* TASK PROMPT:
Copy every line below precisely as it appears.

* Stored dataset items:
BEGIN

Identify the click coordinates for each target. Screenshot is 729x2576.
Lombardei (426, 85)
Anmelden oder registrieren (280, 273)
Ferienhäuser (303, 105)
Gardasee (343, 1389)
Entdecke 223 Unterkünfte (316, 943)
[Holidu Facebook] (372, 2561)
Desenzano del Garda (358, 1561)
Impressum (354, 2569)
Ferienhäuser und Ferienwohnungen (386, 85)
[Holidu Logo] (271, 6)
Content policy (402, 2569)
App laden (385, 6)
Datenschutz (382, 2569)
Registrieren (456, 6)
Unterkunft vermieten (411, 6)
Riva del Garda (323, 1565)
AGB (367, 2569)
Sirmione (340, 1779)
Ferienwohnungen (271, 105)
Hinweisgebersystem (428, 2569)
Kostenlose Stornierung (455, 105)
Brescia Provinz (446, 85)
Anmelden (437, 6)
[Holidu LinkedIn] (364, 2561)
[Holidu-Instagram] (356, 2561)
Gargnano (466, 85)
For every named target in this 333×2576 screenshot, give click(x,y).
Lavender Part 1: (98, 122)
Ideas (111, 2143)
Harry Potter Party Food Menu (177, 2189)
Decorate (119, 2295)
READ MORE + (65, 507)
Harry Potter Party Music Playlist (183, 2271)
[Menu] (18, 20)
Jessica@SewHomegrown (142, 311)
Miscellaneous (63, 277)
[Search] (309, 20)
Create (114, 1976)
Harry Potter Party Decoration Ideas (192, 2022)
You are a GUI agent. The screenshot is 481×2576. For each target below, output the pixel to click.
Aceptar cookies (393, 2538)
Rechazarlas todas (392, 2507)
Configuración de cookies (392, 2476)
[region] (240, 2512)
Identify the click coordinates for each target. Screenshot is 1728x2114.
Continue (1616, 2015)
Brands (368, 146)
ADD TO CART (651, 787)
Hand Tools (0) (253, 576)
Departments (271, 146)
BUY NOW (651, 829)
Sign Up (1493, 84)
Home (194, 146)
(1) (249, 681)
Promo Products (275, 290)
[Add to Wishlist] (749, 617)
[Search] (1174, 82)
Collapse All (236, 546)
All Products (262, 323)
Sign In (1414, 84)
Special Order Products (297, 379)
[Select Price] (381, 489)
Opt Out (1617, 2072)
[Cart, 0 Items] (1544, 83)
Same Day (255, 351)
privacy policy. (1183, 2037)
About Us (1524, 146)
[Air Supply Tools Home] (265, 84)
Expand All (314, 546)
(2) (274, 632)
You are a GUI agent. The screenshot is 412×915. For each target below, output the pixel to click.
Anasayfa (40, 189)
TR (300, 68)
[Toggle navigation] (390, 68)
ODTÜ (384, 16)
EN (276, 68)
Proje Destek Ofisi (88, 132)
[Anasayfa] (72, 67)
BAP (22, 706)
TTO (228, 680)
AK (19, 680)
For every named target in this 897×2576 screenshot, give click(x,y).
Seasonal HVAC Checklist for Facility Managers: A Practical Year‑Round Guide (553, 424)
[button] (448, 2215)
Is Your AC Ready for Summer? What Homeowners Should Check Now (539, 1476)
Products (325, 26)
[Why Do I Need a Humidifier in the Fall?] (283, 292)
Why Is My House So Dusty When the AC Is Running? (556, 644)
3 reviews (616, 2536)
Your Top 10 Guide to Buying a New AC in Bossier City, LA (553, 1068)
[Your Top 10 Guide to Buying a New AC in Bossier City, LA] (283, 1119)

END

* EXERCISE RESULT:
Identify the click coordinates for each target. Screenshot is 729x2576.
Lombardei (426, 85)
Anmelden oder registrieren (280, 273)
Ferienhäuser (303, 105)
Gardasee (343, 1389)
Entdecke 223 Unterkünfte (316, 943)
[Holidu Facebook] (372, 2561)
Desenzano del Garda (358, 1561)
Impressum (354, 2569)
Ferienhäuser und Ferienwohnungen (386, 85)
[Holidu Logo] (271, 6)
Content policy (402, 2569)
App laden (385, 6)
Datenschutz (382, 2569)
Registrieren (456, 6)
Unterkunft vermieten (411, 6)
Riva del Garda (323, 1565)
AGB (367, 2569)
Sirmione (340, 1779)
Ferienwohnungen (271, 105)
Hinweisgebersystem (428, 2569)
Kostenlose Stornierung (455, 105)
Brescia Provinz (446, 85)
Anmelden (437, 6)
[Holidu LinkedIn] (364, 2561)
[Holidu-Instagram] (356, 2561)
Gargnano (466, 85)
For every named target in this 333×2576 screenshot, give click(x,y).
Lavender Part 1: (98, 122)
Ideas (111, 2143)
Harry Potter Party Food Menu (177, 2189)
Decorate (119, 2295)
READ MORE + (65, 507)
Harry Potter Party Music Playlist (183, 2271)
[Menu] (18, 20)
Jessica@SewHomegrown (142, 311)
Miscellaneous (63, 277)
[Search] (309, 20)
Create (114, 1976)
Harry Potter Party Decoration Ideas (192, 2022)
You are a GUI agent. The screenshot is 481×2576. For each target below, output the pixel to click.
Aceptar cookies (393, 2538)
Rechazarlas todas (392, 2507)
Configuración de cookies (392, 2476)
[region] (240, 2512)
Identify the click coordinates for each target. Screenshot is 1728x2114.
Continue (1616, 2015)
Brands (368, 146)
ADD TO CART (651, 787)
Hand Tools (0) (253, 576)
Departments (271, 146)
BUY NOW (651, 829)
Sign Up (1493, 84)
Home (194, 146)
(1) (249, 681)
Promo Products (275, 290)
[Add to Wishlist] (749, 617)
[Search] (1174, 82)
Collapse All (236, 546)
All Products (262, 323)
Sign In (1414, 84)
Special Order Products (297, 379)
[Select Price] (381, 489)
Opt Out (1617, 2072)
[Cart, 0 Items] (1544, 83)
Same Day (255, 351)
privacy policy. (1183, 2037)
About Us (1524, 146)
[Air Supply Tools Home] (265, 84)
Expand All (314, 546)
(2) (274, 632)
You are a GUI agent. The screenshot is 412×915. For each target below, output the pixel to click.
Anasayfa (40, 189)
TR (300, 68)
[Toggle navigation] (390, 68)
ODTÜ (384, 16)
EN (276, 68)
Proje Destek Ofisi (88, 132)
[Anasayfa] (72, 67)
BAP (22, 706)
TTO (228, 680)
AK (19, 680)
For every named target in this 897×2576 screenshot, give click(x,y).
Seasonal HVAC Checklist for Facility Managers: A Practical Year‑Round Guide (553, 424)
[button] (448, 2215)
Is Your AC Ready for Summer? What Homeowners Should Check Now (539, 1476)
Products (325, 26)
[Why Do I Need a Humidifier in the Fall?] (283, 292)
Why Is My House So Dusty When the AC Is Running? (556, 644)
3 reviews (616, 2536)
Your Top 10 Guide to Buying a New AC in Bossier City, LA (553, 1068)
[Your Top 10 Guide to Buying a New AC in Bossier City, LA] (283, 1119)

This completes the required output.